Another Oklahoma tornado turns the lives of Moore, Okla. residents upside down. Monday’s disaster has left 24 dead and hundreds injured.
The Oklahoma tornado touched down at 2:56 p.m. The first warnings gave residents of Newcastle, Okla. and Moore about 16 minutes to prepare. The tornado then tore across 20 miles, reaching a width of two miles at one point. It has preliminarily been classified as an EF4 tornado on the Enhanced Fujita scale, with winds between 166-200 mph.
As of right now, there’s no estimate for the monetary damage done by Oklahoma’s tornado. But it isn’t likely to be more devastating than the number of lives the tornado destroyed.
Originally, as many as 51 people were reported dead. Today that number dropped to 24. Seven of that 24 were children that were killed when the tornado hit Plaza Towers Elementary School. It also hit Briarwood Elementary School and a hospital.

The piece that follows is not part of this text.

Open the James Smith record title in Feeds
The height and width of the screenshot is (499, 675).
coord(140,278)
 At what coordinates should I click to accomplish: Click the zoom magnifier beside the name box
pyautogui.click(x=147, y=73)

Plaza Towers was the most structurally sound building in the area, and all tornado procedures were followed.
“And so people did the right thing,” said U.S. Representative, and resident of Moore, Tom Cole. “But if you're in front of an F4 or an F5 there is no good thing to do if you're above ground. It's just tragic.”
National Guard and the FBI have been deployed to help the recovery operation from the Oklahoma Tornado.

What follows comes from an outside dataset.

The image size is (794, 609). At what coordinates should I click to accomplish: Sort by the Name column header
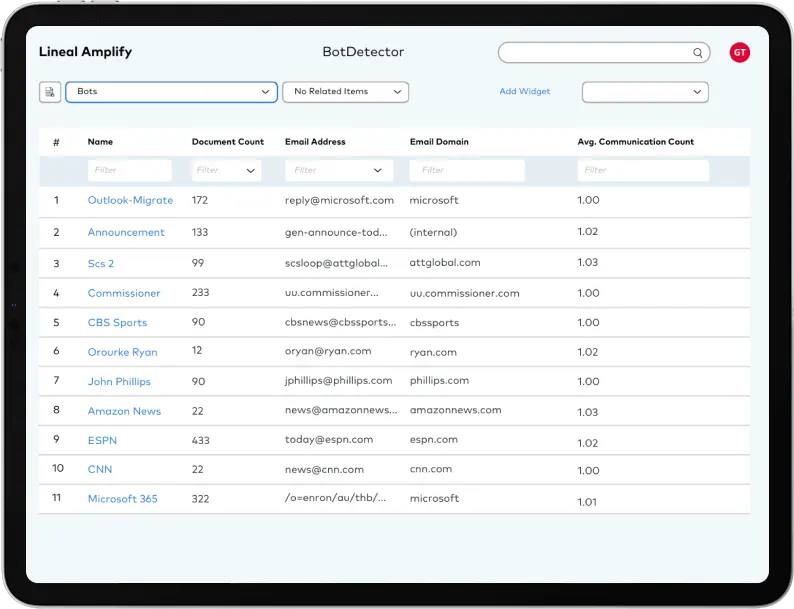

Condolences for the people affected by the Oklahoma tornado have come in from around the globe. Queen Elizabeth II posted on her Twitter, “Our deepest sympathies go out to all those whose lives have been affected, as well as the American people #Oklahoma #tornado."

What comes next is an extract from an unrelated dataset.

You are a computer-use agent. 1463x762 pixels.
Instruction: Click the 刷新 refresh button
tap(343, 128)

Pope Francis urged his followers to pray for those affected. The French president, the German chancellor, and representatives from Pakistan and Spain also released statements expressing their sympathy and commendation for how citizens are dealing with the situation.
“The pictures of this catastrophe render us speechless and can only hint at the scope of the hurt,” said German Chancellor Angela Merkel.
This latest Oklahoma tornado was reminiscent of 1999’s deadly EF5 tornado. 1999’s tornado reached record wind speeds of 302 mph. Monday’s tornado was the fourth to hit Moore since 1998.